Extreme early onset Type 1 diabetes
Dr Oram will study an extremely rare form of Type 1 diabetes, which develops in children before 12 months of age. He wants to understand how it is possible for the immune system to go rogue at such a young age. Dr Oram hopes that understanding why this rare form of Type 1 diabetes develops will shed a light on why Type 1 diabetes develops in general.
Background to research
Type 1 diabetes often arises in childhood, with an average age of diagnosis of 13 years. But actually, the age of diagnosis ranges from very young children to late adulthood. We don’t understand why some people are diagnosed as children and others as adults.

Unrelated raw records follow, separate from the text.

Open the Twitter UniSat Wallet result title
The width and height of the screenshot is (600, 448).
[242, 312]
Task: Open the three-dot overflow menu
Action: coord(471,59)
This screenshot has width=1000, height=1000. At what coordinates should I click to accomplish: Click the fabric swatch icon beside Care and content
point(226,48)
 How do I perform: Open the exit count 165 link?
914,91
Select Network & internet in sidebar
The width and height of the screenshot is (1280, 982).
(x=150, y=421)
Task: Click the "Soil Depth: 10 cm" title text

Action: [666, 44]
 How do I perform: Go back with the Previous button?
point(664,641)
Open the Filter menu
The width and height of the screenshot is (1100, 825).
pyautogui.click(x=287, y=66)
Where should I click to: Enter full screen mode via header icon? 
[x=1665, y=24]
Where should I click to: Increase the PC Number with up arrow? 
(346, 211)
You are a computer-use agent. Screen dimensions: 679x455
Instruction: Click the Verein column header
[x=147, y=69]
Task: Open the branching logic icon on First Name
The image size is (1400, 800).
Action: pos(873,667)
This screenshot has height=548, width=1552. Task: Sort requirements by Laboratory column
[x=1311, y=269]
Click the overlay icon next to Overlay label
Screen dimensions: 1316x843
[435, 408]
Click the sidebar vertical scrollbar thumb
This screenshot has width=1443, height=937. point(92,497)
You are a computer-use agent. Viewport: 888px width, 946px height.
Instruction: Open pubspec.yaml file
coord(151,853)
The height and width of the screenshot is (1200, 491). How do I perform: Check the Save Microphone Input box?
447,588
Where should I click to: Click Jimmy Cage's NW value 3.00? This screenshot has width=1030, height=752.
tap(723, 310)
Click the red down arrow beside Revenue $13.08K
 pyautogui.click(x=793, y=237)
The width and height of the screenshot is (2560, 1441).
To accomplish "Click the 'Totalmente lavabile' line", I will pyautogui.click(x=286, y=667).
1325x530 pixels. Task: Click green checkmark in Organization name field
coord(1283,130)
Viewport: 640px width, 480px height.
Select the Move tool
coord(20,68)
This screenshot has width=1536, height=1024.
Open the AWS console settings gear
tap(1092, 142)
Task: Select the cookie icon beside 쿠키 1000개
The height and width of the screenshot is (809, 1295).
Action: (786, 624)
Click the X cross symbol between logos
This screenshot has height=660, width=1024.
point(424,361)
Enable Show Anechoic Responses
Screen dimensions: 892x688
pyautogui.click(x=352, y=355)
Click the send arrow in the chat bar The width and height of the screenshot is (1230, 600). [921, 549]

Until recently, it was thought that almost all diabetes diagnosed in children under six months was not Type 1 diabetes (caused by an immune attack), but neonatal diabetes, caused by a single genetic spelling mistake that affects insulin-producing beta cells. Scientists at the University of Exeter Medical School have found a very rare group of children diagnosed under the age of one year, who almost certainly have an immune attack against the pancreas and, therefore, Type 1 diabetes. This raises questions of how and why did the immune system start to go wrong in these children, and when did it begin?
Understanding how extremely early onset Type 1 diabetes develops may be very important. This is because different strategies to stop Type 1 diabetes from progressing may be needed for those who develop Type 1 diabetes early in life compared to those who are diagnosed later on.
Dr Oram will be studying people diagnosed with Type 1 diabetes before the age of 12 months, people diagnosed with Type 1 diabetes at more typical ages (between one and ten years), and people with neonatal diabetes. He will look for any differences, searching for factors that may have influenced this extremely early onset of Type 1 diabetes. Is it unusual genetics, do the mother’s genes have any influence, and are their immune systems more active?
Dr Oram will also look for any unusual clinical features (such as complications during pregnancy or other conditions they might be living with) and any evidence that a viral infection may have been involved.
Potential benefit to people with diabetes
At Diabetes UK we are committed to understanding the causes of Type 1 diabetes and finding a cure. This project will provide important insights into how the immune attack against the pancreas develops in children of a very young age and, in turn, it could inform future efforts to design therapies to prevent or stop Type 1 diabetes.